##### AVAILABLE DATA
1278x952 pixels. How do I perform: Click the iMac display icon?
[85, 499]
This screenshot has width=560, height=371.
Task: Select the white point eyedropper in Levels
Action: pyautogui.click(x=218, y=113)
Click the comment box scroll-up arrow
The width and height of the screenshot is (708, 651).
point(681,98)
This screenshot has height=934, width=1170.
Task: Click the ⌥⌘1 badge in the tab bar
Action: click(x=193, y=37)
##########
Whatever appears in the data above is to be set down exactly.

| EXERCISE OUTPUT |
1278x952 pixels. How do I perform: Click the iMac display icon?
[85, 499]
This screenshot has width=560, height=371.
Task: Select the white point eyedropper in Levels
Action: pyautogui.click(x=218, y=113)
Click the comment box scroll-up arrow
The width and height of the screenshot is (708, 651).
point(681,98)
This screenshot has height=934, width=1170.
Task: Click the ⌥⌘1 badge in the tab bar
Action: click(x=193, y=37)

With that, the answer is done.